• _PROBLEM DESCRIPTION_
The copy should hold exactly the lines below from the one that contains "Viewport: 1092px width, 1092px height." through the one that contains "Given: Delete option using the trash icon" and nothing else, so no pictures.

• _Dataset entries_
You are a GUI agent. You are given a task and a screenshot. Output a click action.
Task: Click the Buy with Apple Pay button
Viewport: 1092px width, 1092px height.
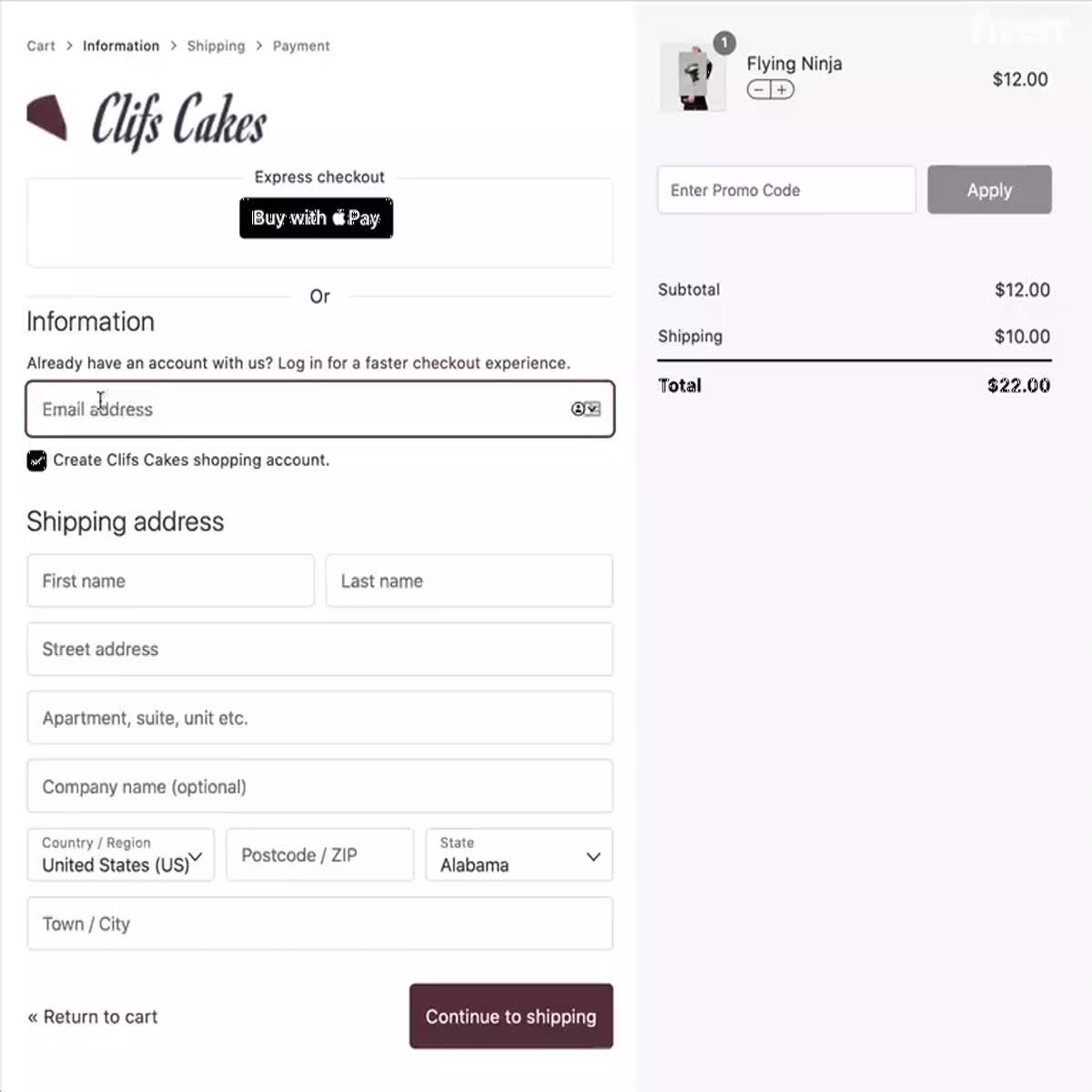[316, 218]
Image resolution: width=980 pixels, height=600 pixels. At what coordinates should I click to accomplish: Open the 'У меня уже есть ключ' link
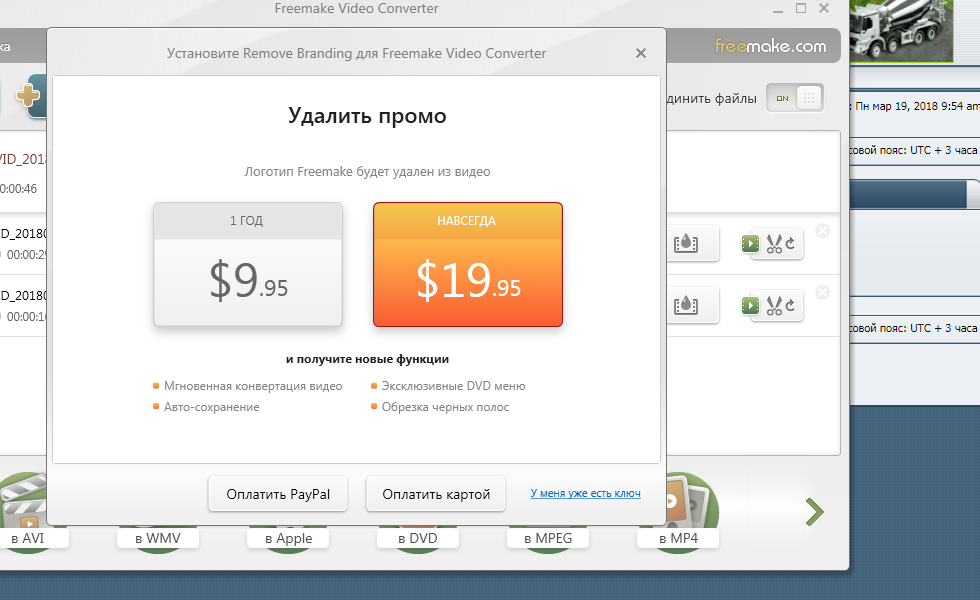pos(585,494)
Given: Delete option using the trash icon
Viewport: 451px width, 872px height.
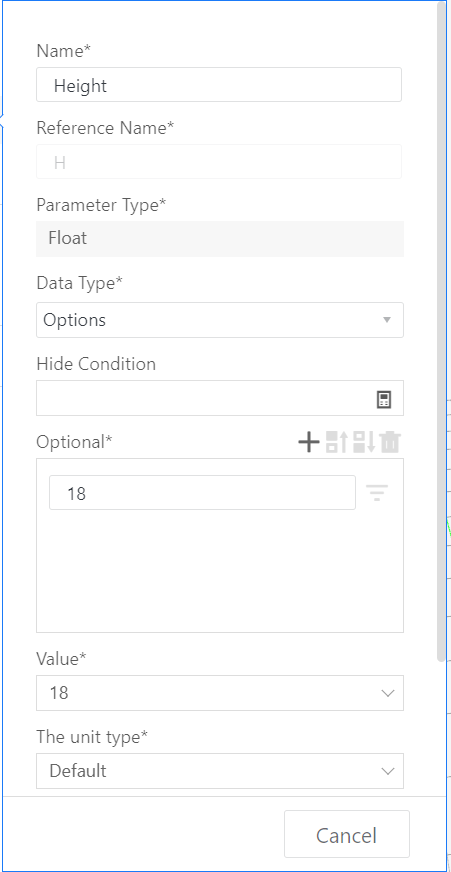Looking at the screenshot, I should [390, 442].
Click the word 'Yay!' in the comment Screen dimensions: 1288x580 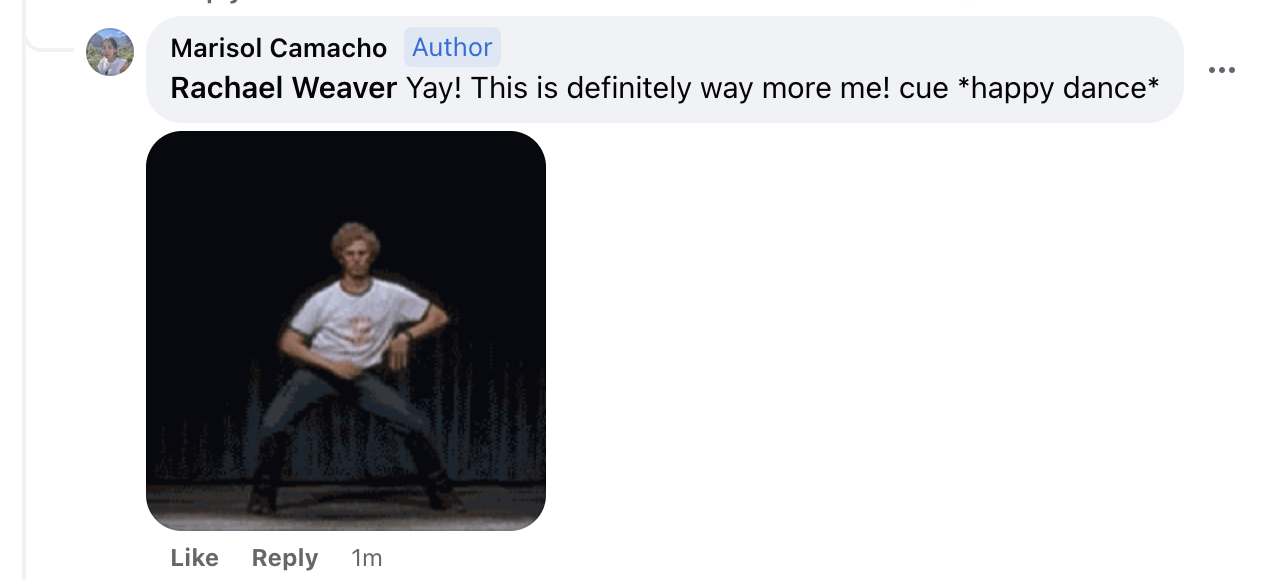[434, 88]
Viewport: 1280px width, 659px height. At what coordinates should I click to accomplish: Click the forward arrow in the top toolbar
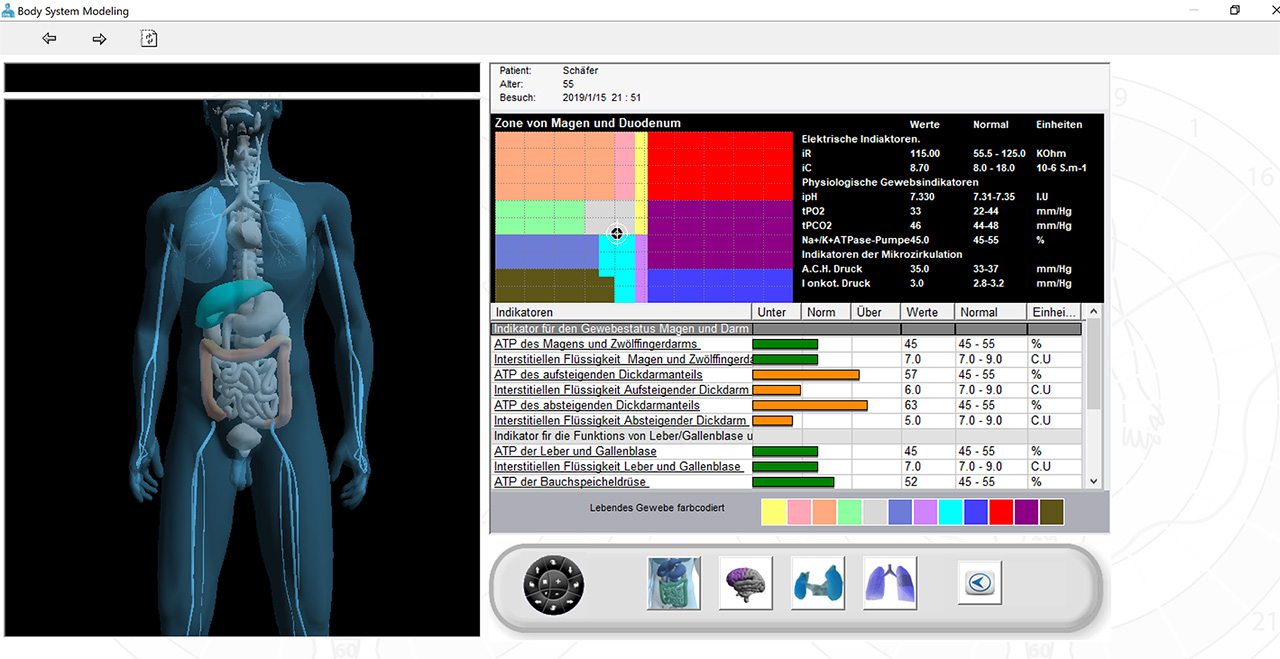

• _REPLY_
Viewport: 1092px width, 1092px height.
[316, 218]
Image resolution: width=980 pixels, height=600 pixels. At what coordinates should I click to accomplish: Open the 'У меня уже есть ключ' link
pos(585,494)
Given: Delete option using the trash icon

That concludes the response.